Trainers

After obtaining her PhD at the University of Ghent (Belgium), Dr. Adriaens has been working as a consultant in statistics for several major pharmaceutical companies in the preclinical as well as in the clinical department.

Karel Allegaert graduated from the University Leuven, Belgium in 2000 as paediatrician-neonatologist. After an additional training at Sophia Children’s Hospital in Rotterdam, he was appointed as clinical consultant neonatology at the University Hospitals Leuven. After his PhD thesis on neonatal analgesia (2002-2005), he further developed his clinical research in the field of neonatal pain treatment and developmental pharmacology in neonates and was appointed as associated professor at the same university (2005-ongoing). His current clinical research is supported by a grant of the national research council (Fund for Scientific Research, Flanders (Belgium) by a Fundamental Clinical Investigatorship (1800209 N, 2008-2012). This clinical research resulted in about 140 papers published in international peer reviewed journals, conferences proceedings and book chapters and was recently (2009) the Galenus price for research in clinical pharmacology and the Govaerts price for clinical toxicology of the Royal Academy of Medicine of Belgium.

Dr Stephen Bentley is currently Chairman of Verius Limited, a member of the Product Life Group and a specialist provider of pharmacovigilance, clinical safety and regulatory services to the pharmaceutical and medical device industries. 

In over 30 years in the pharmaceutical industry, Dr Bentley has held a variety of posts in research, development and medical services in Europe and spent six years  in Japan as a Research and Development Director.  He set up Verius Limited in 2005.

Dr Bentley is a graduate in medicine from the University of Manchester and is a Fellow of the Faculty of Pharmaceutical Medicine of the Royal College of Physicians in the UK.

Donna Berk, MS, obtained her undergraduate degree at the University of Pennsylvania and her Masters in Applied Anatomy and Physiology at Boston University.  She is the Director of Harrison Clinical Research US operations. She has worked in the pharmaceutical and device industry for 20 years working for both pharmaceutical and CRO companies.  She has strong operational expertise and developed and lead training programs and has worked in
a variety of therapeutic areas Phase I through IV. She is a member of ACRP and DIA and was elected  by PharmaVoice (2005) one of the most inspiring research professionals.

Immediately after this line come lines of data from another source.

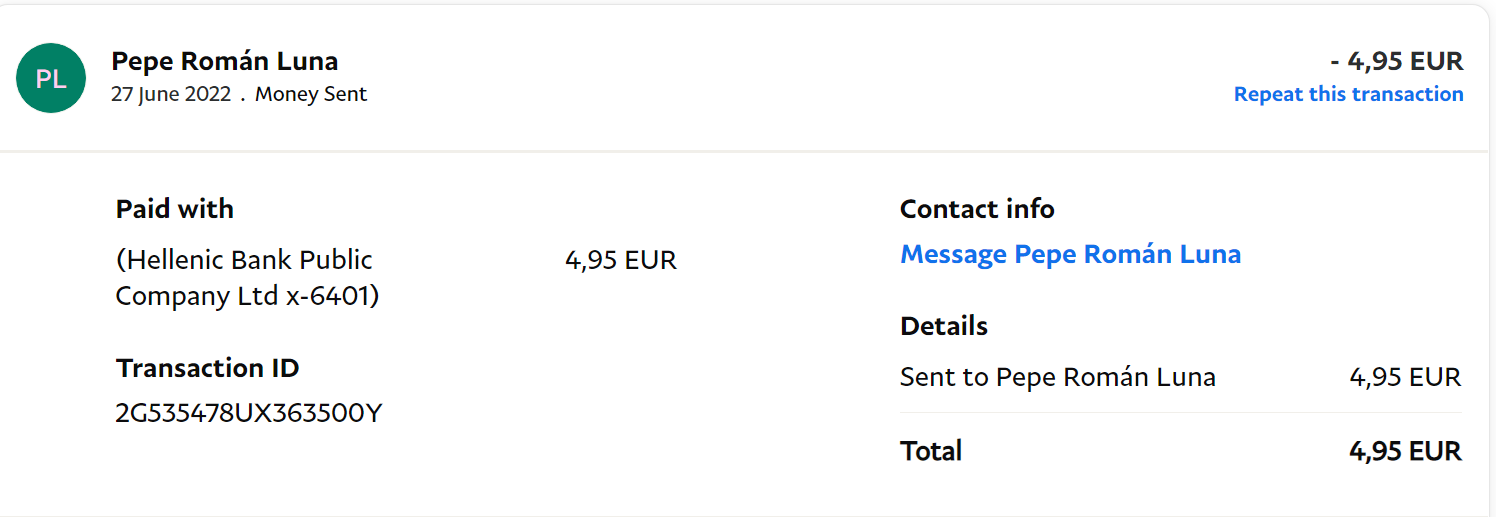Click the Transaction ID heading
The image size is (1496, 517).
coord(207,368)
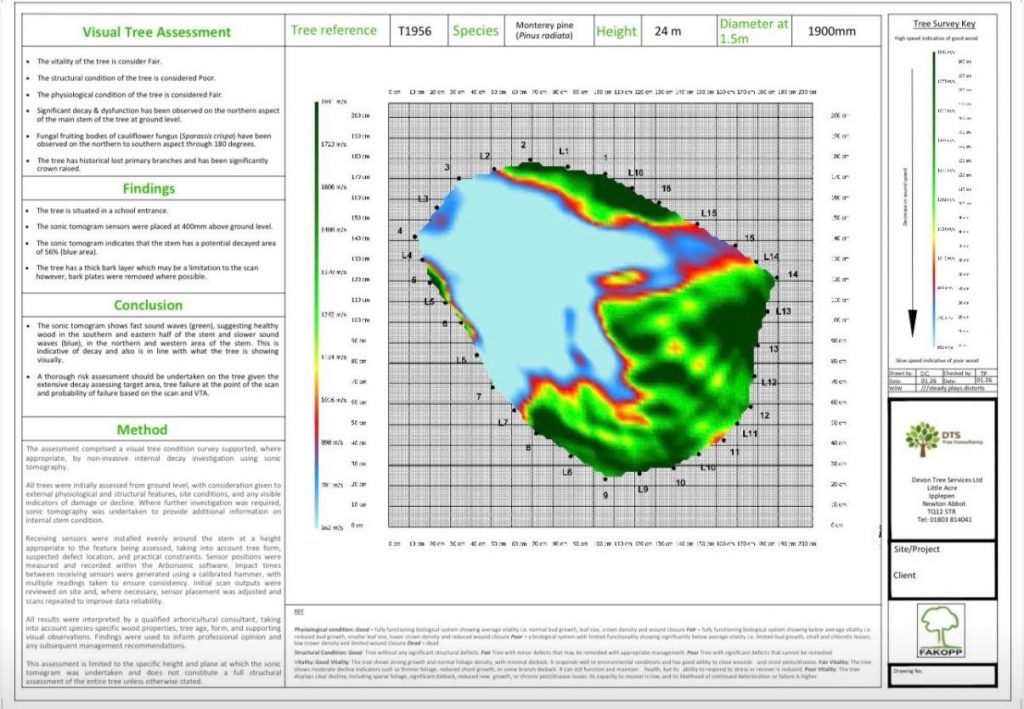Click the Diameter value 1900mm
The width and height of the screenshot is (1024, 709).
pos(831,31)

Result-oriented, Didier Blésin is a passionate trainer and consultant specialised in communication, sales, customer loyalty, and personal development. After 20 years managing and leading trade and services companies in Europe, he helps other professionals acquire the best practices and tools to be successful. He is convinced that immediate action with measurable results must follow creative ideas and trainings.

Hugues Bogaerts, an MD from Ghent University (1981), has been active at an international level  in BioPharmaceutical industries including Johnson & Johnson’s, The Upjohn Company and GSK Biologicals. His involvement in vaccines for  more than 20 years, covers all stages of development and commercialisation. Until recently he acted as an ambassador for vaccination and vaccines as Vice President and Senior Medical Director GSK Bio. Dr Bogaerts has now created his own company, HB Consult, providing medico-scientific advise and support to Bio-Pharma companies. 

Dr. Bogaerts is a member of several international scientific and professional associations, and  a Fellow of the Faculty of Pharmaceutical Medicine of the Royal College of Physicians of the UK. He lectured on vaccinology at the Catholic University of Louvain and  has authored many original contributions in peer-reviewed medical journals and textbooks such as Vaccines, edited by Plotkin/Orenstein/Offit.

Mr Bonnarens

Prof. Johan Bosmans, MD, holds both an academic and clinical post at the University Hospital of Antwerp. He is a lecturing professor, is experienced in clinical research and is an internationally renowned cardiologist. Prof. Bosmans is a member of the medical ethics committee of the University Hospital, a board member of the Belgian Society of Cardiology and a member of the Belgian Interdisciplinary Working Group on Acute Cardiology. 

After obtaining his PhD in pharmaceutical sciences at the University of Leuven (Belgium), Dr. Deferme has been working for several major pharmaceutical companies (Eli Lilly, UCB, GSK) in the preclinical as well as in the clinical departments. In 2005, he started as a consultant in medical writing. He is the author of several peer reviewed publications, clinical study protocols and reports in the field of vaccines, malaria, endometriosis, urology, hematology and cancer.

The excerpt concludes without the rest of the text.